Votre travail s’effectue en partie sur l’appropriation de l’espace et des signes qui le structurent ; dans un univers aussi normé et signalisé que celui de l’hôpital, comment appréhendez-vous les particularités de ce lieu de résidence ?

Comme n'importe quel lieu ayant ses fonctions, ses usages, ses usagers et les signes qui le codifient. En fin de compte, un espace normé et signalisé comme un hôpital est motivé par la fonction du soin, mais aussi par une volonté de rééducation au signe. L'hyper-signalisation retisse des liens entre le patient et la norme, et écrit un équilibre par la règle pour se repérer, se trouver et s'en affranchir par la suite. Le signe est autant aliénant que libérateur, mais c'est sa maîtrise et son articulation qui fait la différence, pour devenir autonome dans un espace extérieur à l'hôpital où les signes et les normes sont tout autant présents, explicitement ou implicitement.


Vous avez effectué des séjours en résidence à la Maison Jean-Chevolleau, à Fontenay-le-Comte, en 2008 et à Saint-Jean Port-Joli, au Québec, en 2009. En quoi cela peut-il influencer votre prochaine expérience à l’Hôpital Vauclaire ?

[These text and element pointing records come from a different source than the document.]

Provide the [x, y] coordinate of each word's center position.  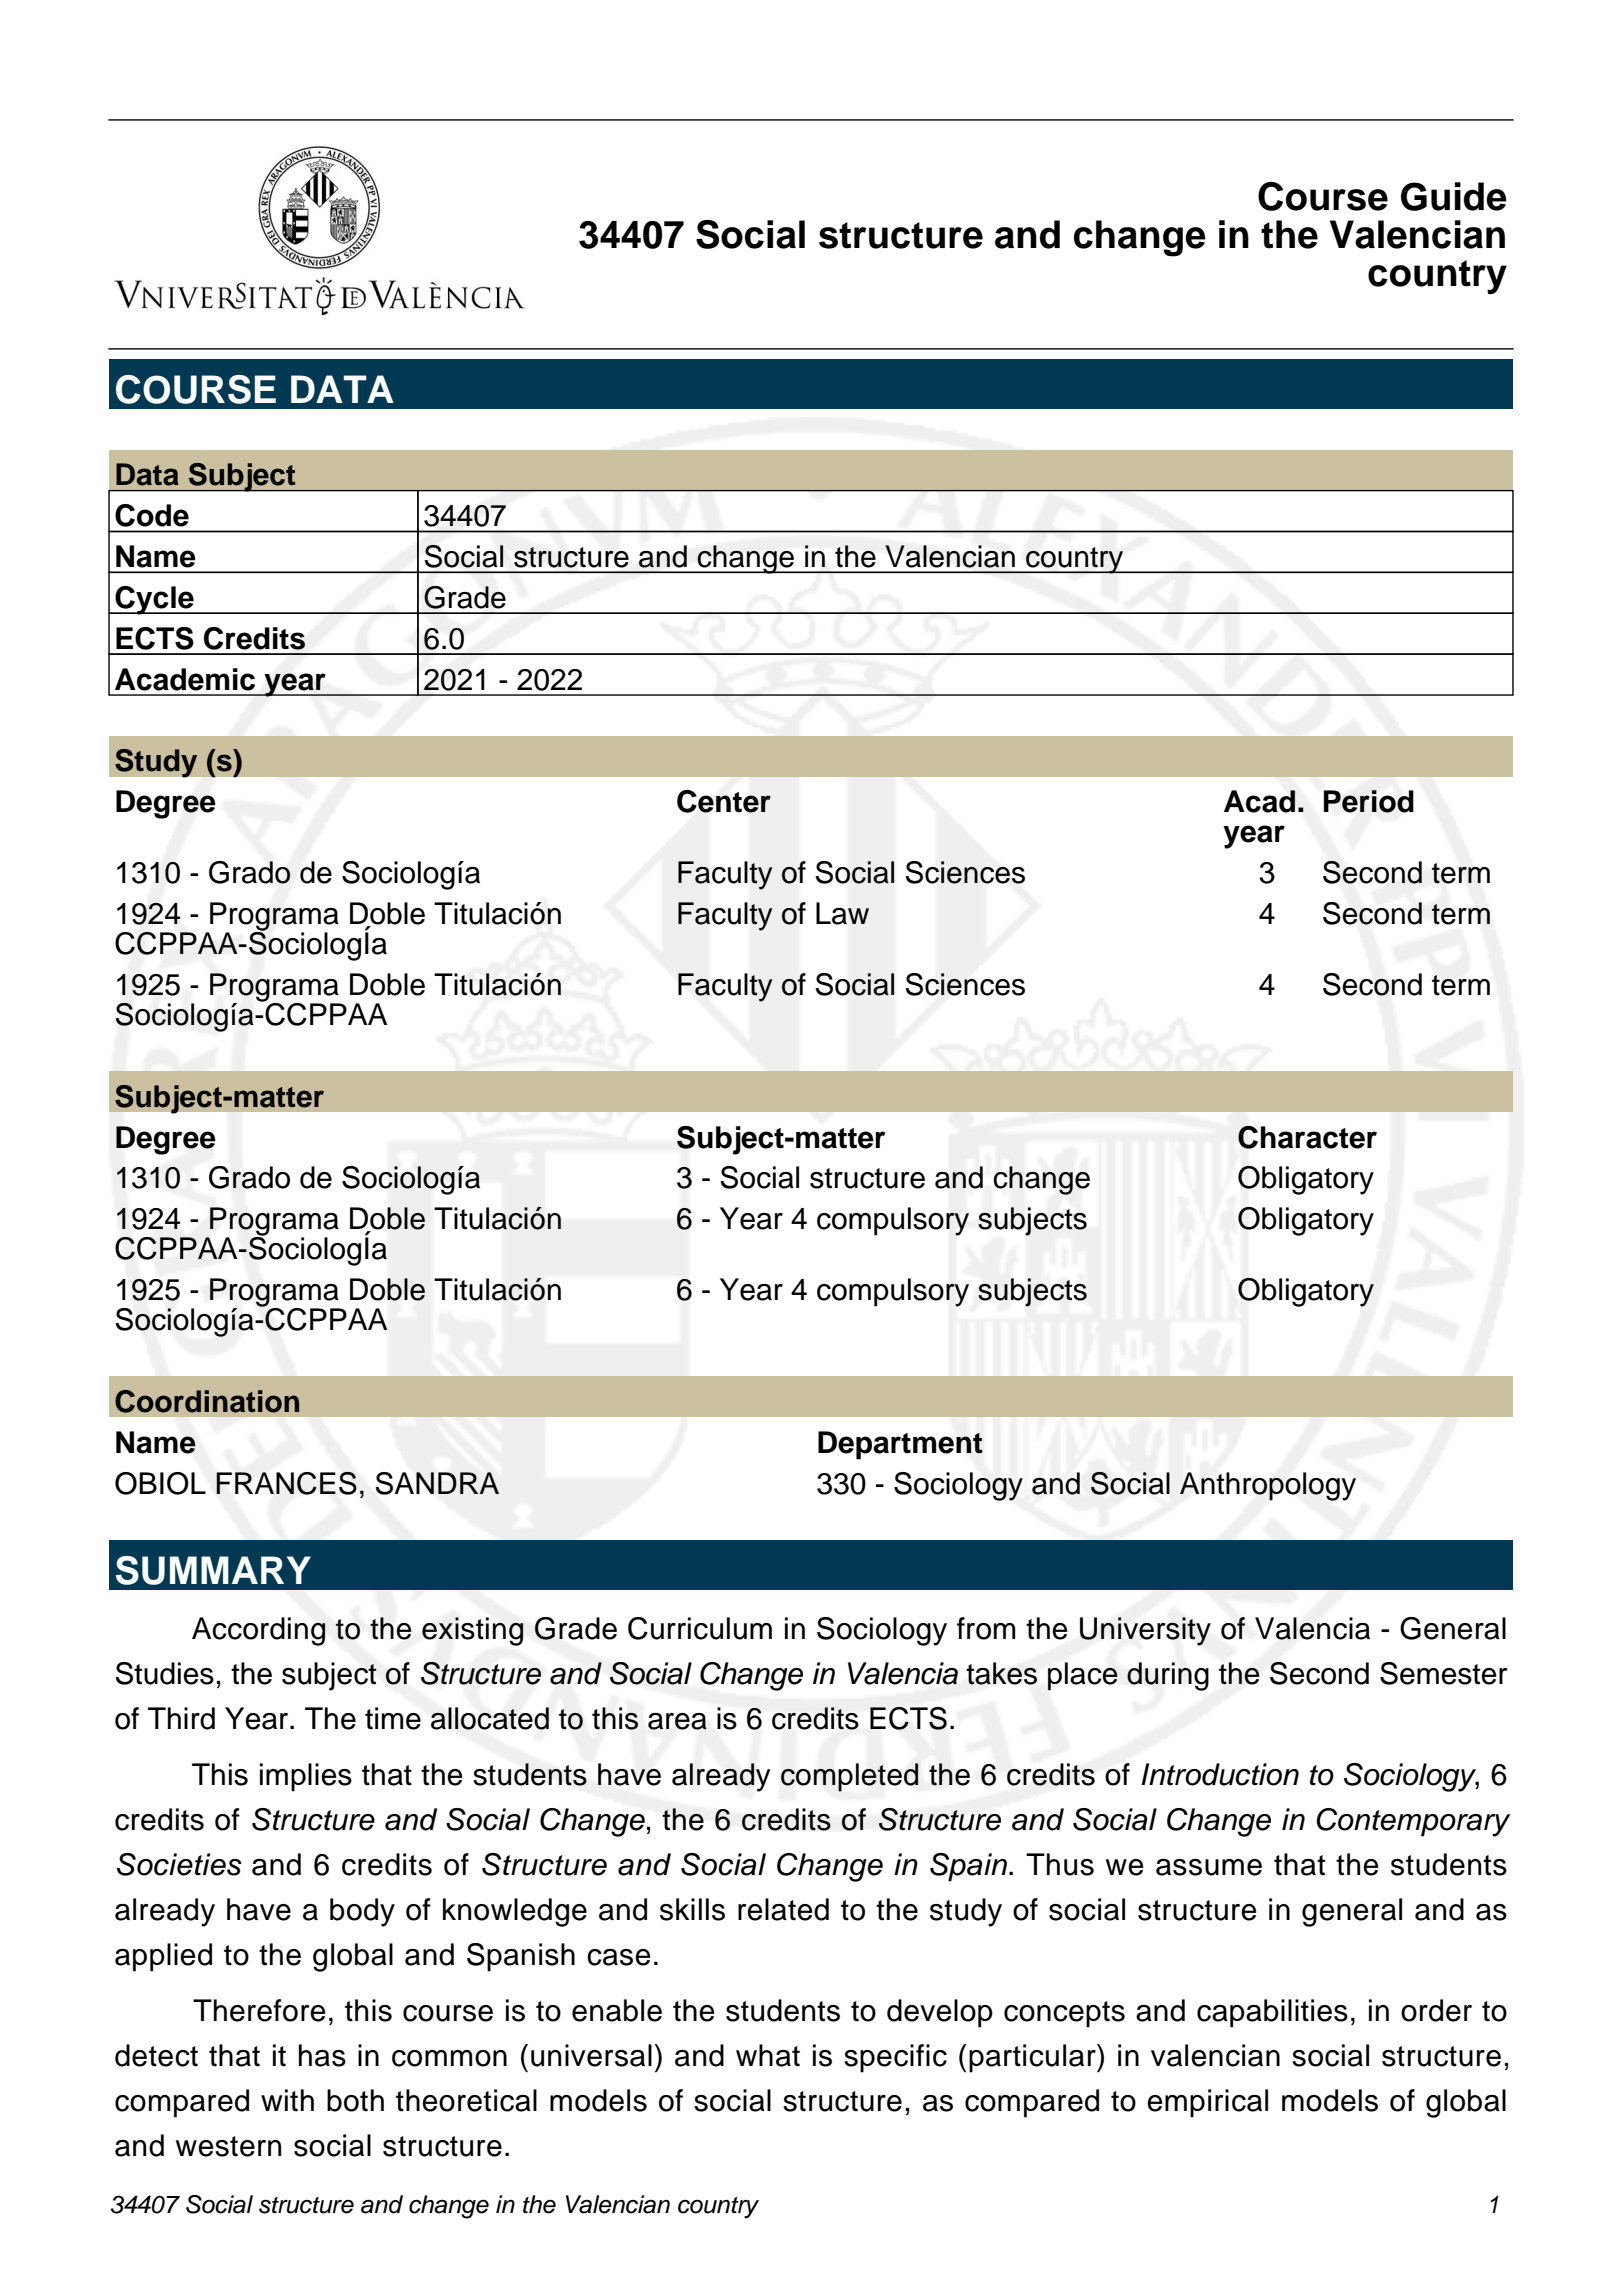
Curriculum [700, 1628]
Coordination [207, 1401]
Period [1369, 801]
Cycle [154, 600]
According [258, 1631]
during [1168, 1676]
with [287, 2100]
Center [724, 801]
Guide [1454, 196]
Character [1307, 1137]
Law [842, 913]
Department [900, 1445]
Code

Jusqu'à aujourd'hui, ces résidences ont toujours été collectives, partagées avec d'autres artistes. Cette résidence est notre première résidence individuelle, et elle conduit forcément à quelque chose proche de l'introspection et de la recherche, sans autre influence que le lieu et ses usagers. Il y a une véritable rencontre, une osmose en perspective. D'ailleurs, la nature du lieu, un hôpital psychiatrique, s'y prête on-ne-peut-mieux. Il s'agit d'une expérience inédite pour nous, sur ces deux points. Par ailleurs, comme si la nouveauté de cette résidence ne nous suffisait pas, nous allons procéder à un nouveau type de protocole de travail. Seul l'un d'entre nous sera présent sur place lors de cette résidence : l'un in situ, l'autre à distance. Le duo nous permet cette configuration, mais le lieu nous y invite également. Tous les a priori que peut contenir et impliquer un hôpital psychiatrique, nous invitent à modifier notre manière de travailler, pour explorer ce qui est de fait et ce qui est de l'ordre du fantasme et de l'ignorance. L'un aura quelque chose de l'envoyé spécial et l'autre du rédacteur. Deux regards, intérieur et extérieur, deux approches différentes où la confrontation et l'échange seront les clés de voûte de nos propositions.